PROBLEM TO WORK ON:
Rewrite the records below as a numbered list, from the first line up to and including the line with "Design by Adaptivethemes.com (207, 2319)", leaving out any blank lines.

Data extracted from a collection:
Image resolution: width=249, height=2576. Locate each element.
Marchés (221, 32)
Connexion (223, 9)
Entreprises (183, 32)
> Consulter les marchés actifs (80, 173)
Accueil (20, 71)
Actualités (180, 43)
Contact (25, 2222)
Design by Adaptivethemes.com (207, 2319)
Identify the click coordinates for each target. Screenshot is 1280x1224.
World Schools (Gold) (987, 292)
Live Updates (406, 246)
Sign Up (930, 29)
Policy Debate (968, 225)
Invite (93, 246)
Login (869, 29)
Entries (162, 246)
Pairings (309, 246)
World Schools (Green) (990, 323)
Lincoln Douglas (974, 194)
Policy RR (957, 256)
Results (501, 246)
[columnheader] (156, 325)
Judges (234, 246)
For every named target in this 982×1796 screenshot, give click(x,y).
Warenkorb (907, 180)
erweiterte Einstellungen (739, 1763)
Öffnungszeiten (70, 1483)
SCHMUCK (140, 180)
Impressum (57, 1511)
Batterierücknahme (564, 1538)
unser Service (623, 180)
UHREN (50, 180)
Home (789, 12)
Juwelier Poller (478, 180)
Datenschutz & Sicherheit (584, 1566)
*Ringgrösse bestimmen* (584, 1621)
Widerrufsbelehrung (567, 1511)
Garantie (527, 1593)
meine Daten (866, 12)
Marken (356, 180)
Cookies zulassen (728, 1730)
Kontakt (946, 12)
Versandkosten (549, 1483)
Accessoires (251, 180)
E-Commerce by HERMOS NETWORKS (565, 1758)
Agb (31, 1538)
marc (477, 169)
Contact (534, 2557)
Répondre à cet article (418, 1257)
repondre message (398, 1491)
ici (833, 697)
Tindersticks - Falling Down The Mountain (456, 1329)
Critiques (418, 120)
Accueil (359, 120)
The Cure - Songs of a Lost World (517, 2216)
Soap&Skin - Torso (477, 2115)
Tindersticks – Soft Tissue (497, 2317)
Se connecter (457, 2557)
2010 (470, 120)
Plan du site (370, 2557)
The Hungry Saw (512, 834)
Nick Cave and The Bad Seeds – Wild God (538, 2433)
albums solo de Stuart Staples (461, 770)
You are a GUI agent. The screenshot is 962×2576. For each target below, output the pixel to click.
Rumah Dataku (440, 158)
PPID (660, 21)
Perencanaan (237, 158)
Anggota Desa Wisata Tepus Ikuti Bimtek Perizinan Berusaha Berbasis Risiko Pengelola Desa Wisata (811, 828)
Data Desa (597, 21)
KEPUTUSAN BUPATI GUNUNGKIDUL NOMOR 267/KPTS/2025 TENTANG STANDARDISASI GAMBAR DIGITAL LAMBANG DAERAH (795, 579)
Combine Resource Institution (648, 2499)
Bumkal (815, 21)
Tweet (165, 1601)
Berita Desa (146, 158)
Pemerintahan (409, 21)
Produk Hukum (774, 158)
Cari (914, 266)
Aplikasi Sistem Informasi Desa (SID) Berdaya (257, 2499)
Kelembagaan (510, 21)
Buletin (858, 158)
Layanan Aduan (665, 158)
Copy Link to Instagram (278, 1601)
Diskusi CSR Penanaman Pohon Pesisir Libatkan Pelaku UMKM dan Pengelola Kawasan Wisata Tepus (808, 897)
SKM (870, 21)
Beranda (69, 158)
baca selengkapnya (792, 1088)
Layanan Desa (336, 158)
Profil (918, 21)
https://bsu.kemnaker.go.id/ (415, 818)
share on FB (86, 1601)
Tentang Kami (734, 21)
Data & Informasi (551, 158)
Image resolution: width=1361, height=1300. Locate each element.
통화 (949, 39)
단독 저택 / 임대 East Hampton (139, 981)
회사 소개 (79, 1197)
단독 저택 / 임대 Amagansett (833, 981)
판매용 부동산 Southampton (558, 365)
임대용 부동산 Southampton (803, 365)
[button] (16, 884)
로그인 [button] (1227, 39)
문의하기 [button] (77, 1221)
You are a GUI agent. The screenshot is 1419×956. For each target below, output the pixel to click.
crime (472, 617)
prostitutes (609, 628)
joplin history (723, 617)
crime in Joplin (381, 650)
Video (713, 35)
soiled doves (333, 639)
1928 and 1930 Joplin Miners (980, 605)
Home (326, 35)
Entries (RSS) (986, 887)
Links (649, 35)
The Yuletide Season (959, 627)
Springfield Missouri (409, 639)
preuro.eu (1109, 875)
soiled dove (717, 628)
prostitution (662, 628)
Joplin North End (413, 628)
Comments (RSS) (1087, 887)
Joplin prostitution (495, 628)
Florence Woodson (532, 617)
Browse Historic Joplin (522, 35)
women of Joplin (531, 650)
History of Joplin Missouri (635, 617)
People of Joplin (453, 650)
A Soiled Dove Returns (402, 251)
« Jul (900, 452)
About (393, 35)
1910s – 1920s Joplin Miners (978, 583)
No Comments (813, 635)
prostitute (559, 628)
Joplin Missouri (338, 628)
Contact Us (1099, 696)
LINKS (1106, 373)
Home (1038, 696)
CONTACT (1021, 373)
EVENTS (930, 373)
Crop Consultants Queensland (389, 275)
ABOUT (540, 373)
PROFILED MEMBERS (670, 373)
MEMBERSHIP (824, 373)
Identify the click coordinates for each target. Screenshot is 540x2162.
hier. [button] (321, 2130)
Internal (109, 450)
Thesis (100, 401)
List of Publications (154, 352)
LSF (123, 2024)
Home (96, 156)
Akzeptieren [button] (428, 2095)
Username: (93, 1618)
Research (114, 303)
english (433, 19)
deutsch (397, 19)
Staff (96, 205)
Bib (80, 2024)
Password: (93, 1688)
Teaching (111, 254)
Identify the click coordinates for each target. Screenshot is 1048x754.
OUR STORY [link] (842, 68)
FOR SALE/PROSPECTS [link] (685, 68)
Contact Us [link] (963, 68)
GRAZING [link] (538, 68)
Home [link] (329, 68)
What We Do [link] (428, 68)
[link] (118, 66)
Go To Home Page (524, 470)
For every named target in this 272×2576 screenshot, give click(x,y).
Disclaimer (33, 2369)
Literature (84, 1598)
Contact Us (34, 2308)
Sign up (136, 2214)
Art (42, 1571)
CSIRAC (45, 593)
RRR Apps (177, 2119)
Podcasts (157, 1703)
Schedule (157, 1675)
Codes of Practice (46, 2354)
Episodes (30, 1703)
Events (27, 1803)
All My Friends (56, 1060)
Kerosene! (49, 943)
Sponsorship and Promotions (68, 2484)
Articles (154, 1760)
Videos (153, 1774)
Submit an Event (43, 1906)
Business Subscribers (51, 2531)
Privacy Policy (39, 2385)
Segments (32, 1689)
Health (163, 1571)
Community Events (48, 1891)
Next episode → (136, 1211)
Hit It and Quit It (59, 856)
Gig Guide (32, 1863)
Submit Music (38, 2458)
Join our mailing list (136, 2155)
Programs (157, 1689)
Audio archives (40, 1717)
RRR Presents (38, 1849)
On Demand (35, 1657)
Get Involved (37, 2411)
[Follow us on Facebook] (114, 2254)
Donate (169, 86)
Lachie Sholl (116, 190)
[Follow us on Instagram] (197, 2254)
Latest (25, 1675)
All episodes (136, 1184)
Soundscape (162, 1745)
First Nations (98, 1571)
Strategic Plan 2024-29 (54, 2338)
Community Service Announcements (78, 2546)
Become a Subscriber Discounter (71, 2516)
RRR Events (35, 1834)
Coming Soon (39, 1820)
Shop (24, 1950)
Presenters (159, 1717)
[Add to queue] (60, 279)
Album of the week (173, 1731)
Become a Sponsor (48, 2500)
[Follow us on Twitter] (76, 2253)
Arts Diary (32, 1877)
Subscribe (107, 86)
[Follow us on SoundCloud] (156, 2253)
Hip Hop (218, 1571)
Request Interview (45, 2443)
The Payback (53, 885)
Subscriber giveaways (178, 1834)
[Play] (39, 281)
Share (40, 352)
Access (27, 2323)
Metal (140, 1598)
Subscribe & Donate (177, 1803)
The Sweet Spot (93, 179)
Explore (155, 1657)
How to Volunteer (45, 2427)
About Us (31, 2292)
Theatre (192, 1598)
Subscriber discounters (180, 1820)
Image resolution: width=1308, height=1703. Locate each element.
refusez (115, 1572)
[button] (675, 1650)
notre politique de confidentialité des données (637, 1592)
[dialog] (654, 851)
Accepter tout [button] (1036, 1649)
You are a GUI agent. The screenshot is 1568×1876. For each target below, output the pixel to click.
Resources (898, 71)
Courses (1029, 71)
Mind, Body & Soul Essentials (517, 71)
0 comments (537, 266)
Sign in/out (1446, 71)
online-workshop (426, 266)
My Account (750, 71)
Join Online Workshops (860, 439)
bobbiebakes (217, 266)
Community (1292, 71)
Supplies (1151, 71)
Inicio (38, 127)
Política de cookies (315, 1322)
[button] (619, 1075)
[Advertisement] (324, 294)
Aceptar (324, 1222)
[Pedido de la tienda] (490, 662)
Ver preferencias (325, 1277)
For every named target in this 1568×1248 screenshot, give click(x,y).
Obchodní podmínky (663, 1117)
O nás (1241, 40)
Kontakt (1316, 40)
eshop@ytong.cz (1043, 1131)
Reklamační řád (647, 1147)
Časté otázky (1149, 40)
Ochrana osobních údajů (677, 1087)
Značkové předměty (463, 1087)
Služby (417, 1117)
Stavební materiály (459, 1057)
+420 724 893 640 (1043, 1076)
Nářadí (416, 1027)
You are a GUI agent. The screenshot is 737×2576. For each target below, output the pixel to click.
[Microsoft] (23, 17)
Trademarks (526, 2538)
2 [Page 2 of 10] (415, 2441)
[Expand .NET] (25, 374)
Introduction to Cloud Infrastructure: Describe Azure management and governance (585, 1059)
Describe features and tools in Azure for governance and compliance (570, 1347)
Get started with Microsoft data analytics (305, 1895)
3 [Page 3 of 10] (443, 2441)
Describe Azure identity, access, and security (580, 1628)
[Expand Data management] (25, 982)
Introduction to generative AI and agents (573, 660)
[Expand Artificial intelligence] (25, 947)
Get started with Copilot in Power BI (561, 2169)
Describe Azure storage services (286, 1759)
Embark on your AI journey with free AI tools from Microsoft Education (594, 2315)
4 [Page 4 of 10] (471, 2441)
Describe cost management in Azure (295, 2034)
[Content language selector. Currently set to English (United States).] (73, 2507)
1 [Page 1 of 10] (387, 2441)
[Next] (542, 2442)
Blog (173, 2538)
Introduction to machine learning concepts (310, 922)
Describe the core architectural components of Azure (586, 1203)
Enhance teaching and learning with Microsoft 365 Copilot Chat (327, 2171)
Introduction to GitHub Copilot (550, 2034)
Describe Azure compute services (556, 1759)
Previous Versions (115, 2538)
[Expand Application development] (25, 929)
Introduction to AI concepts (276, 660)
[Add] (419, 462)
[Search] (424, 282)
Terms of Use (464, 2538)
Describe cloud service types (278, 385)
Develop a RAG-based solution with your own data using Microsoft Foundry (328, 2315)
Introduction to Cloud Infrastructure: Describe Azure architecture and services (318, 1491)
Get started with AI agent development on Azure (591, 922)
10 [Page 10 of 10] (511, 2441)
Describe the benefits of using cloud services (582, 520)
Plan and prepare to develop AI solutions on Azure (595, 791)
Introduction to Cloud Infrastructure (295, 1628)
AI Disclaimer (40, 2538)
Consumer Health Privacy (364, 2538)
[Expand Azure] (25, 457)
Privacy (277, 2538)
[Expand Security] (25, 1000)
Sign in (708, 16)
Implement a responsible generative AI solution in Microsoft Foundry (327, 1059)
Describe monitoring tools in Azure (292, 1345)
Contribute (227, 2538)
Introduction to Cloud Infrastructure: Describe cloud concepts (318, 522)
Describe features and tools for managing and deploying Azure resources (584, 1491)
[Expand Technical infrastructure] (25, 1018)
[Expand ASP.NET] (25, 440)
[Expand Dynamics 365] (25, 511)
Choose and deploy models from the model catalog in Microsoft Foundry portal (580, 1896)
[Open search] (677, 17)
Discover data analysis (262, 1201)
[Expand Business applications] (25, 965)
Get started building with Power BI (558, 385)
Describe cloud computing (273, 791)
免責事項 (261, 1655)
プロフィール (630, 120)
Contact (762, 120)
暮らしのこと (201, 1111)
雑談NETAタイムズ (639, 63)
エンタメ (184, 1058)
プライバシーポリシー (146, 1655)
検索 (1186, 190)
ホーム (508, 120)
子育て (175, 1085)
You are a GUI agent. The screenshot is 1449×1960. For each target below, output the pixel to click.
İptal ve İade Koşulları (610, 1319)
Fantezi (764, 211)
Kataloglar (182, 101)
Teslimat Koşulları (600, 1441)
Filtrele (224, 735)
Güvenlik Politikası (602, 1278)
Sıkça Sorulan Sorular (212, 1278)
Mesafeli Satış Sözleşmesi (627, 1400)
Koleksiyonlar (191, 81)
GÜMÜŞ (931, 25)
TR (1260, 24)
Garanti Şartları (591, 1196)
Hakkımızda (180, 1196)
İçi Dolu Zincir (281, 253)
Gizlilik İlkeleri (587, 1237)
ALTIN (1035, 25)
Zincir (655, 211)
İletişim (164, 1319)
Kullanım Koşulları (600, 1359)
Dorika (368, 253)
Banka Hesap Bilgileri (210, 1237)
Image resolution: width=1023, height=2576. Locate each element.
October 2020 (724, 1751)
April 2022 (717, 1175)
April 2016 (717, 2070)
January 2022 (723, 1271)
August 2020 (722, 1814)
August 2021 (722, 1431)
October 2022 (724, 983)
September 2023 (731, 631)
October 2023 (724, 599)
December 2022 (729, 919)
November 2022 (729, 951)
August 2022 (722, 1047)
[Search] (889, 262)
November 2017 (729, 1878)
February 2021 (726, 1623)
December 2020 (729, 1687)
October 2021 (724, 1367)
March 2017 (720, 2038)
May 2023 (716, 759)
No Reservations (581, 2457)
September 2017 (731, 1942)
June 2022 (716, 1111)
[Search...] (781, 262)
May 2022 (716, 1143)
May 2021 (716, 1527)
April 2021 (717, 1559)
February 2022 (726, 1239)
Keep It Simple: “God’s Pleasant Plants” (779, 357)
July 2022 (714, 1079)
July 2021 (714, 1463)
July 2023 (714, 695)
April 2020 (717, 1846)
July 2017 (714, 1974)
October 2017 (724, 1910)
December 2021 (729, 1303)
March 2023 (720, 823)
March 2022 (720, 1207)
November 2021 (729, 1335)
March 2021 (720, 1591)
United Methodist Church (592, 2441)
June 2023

REPLY:
1. Image resolution: width=249, height=2576. Locate each element.
2. Marchés (221, 32)
3. Connexion (223, 9)
4. Entreprises (183, 32)
5. > Consulter les marchés actifs (80, 173)
6. Accueil (20, 71)
7. Actualités (180, 43)
8. Contact (25, 2222)
9. Design by Adaptivethemes.com (207, 2319)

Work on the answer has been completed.